After explosive, joyful sections paired with Vivaldi — the structure placed the dancers traveling along a predictable diagonal — the traditional dancers mixed in with the others, which at times seemed forced and at times essential. But ultimately “Life” felt patched together rather than sewn into something new.

For another New York premiere, “Fatu,” Ieremia was inspired by his friend, the Samoan visual artist Fatu Akelei Feu’u, who gave the choreographer a painting during a COVID lockdown. (“Fatu” is both the artist’s first name and the Samoan word for heart.) Ieremia spoke about how it didn’t look like Feu’u’s previous work; instead of his typical grid patterns, it featured three wiggly lines — at least that’s how Ieremia’s arms charmingly illustrated them — in gold, red and white.




In the work, three dancers, dressed accordingly, moved to live drumming by Isitolo Alesana. (Singers also appeared in its second half.) Demi-Jo Manalo in gold, was delicate, but ferocious, too; she flew across the stage like a feather swept up in the wind, leaping into the air and landing in a spin on the floor with seemingly invisible momentum. James Wasmer and Rodney Tyrell joined her, and they delved into a slippery, pushing-pulling generic kind of movement vocabulary, which transformed them into dancing ribbons, but little more.

The opening dance, “Handgame,” was the oldest, from 1995, and the strongest. A section from one of Ieremia’s earliest works, the piece is based on a story he read about a boy being beaten by his father for going against his wishes and attending a school dance. Here, we see echoes of abuse through the bodies of seven men seated in evenly spaced chairs as they rhythmically smacked their thighs, their chests and even their faces. Within this sasa, or seated dance, is an orchestra of body percussion, loosely incorporating traditional fa’ataupati, or Samoan slap dance.

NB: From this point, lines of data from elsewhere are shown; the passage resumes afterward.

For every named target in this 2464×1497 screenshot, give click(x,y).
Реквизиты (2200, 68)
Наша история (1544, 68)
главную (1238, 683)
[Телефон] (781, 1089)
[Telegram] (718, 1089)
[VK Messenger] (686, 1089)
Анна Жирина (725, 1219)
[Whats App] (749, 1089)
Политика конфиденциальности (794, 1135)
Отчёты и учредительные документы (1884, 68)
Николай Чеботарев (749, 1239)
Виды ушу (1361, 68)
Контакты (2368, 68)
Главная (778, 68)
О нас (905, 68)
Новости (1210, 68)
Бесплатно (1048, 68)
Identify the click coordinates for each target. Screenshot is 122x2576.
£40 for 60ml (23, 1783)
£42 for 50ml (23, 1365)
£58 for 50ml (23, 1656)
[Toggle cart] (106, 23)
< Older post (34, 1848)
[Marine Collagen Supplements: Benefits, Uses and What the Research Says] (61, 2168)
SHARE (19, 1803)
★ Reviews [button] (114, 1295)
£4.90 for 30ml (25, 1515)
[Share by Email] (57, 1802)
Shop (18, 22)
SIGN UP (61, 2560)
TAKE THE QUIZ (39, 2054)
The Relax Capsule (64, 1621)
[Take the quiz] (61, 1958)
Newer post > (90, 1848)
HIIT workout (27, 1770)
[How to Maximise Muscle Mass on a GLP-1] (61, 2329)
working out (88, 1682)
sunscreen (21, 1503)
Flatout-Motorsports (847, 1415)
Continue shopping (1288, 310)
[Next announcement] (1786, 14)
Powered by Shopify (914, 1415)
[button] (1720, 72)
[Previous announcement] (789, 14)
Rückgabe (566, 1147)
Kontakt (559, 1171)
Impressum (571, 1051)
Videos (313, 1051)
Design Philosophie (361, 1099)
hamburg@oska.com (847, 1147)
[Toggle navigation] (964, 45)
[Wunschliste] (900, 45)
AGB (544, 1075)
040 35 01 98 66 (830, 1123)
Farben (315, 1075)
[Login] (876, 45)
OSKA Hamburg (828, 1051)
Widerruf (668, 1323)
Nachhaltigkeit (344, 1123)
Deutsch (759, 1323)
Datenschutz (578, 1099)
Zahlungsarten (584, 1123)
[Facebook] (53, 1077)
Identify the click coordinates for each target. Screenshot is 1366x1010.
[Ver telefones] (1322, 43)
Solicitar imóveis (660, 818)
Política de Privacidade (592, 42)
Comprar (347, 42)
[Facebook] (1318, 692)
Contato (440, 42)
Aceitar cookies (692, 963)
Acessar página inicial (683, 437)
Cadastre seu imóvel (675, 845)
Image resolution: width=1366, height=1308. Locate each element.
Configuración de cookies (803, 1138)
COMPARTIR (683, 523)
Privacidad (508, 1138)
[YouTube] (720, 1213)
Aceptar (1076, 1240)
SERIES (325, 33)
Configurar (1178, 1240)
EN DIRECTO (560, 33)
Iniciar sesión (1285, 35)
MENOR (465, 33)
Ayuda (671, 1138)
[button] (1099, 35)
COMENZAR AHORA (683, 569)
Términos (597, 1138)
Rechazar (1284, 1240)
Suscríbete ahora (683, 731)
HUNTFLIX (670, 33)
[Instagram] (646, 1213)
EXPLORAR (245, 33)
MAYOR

This is where Lorde, the New Zealand singer-songwriter, came into the picture — specifically, her song, “Royals,” which the dancers performed, first pounding the rhythm into their bodies and then singing the lyrics — clipped, measured and starkly resolute.

Before it ended, a different beat filled the stage: the percussive opening to Queen’s “We Will Rock You.” You couldn’t hear the words — “You got mud on your face, you big disgrace/Kicking your can all over the place” — but they somehow commented on the dancers’ pain. It was haunting.

——

Black Grace

Through Aug. 7 at the Joyce Theater, Manhattan; joyce.org.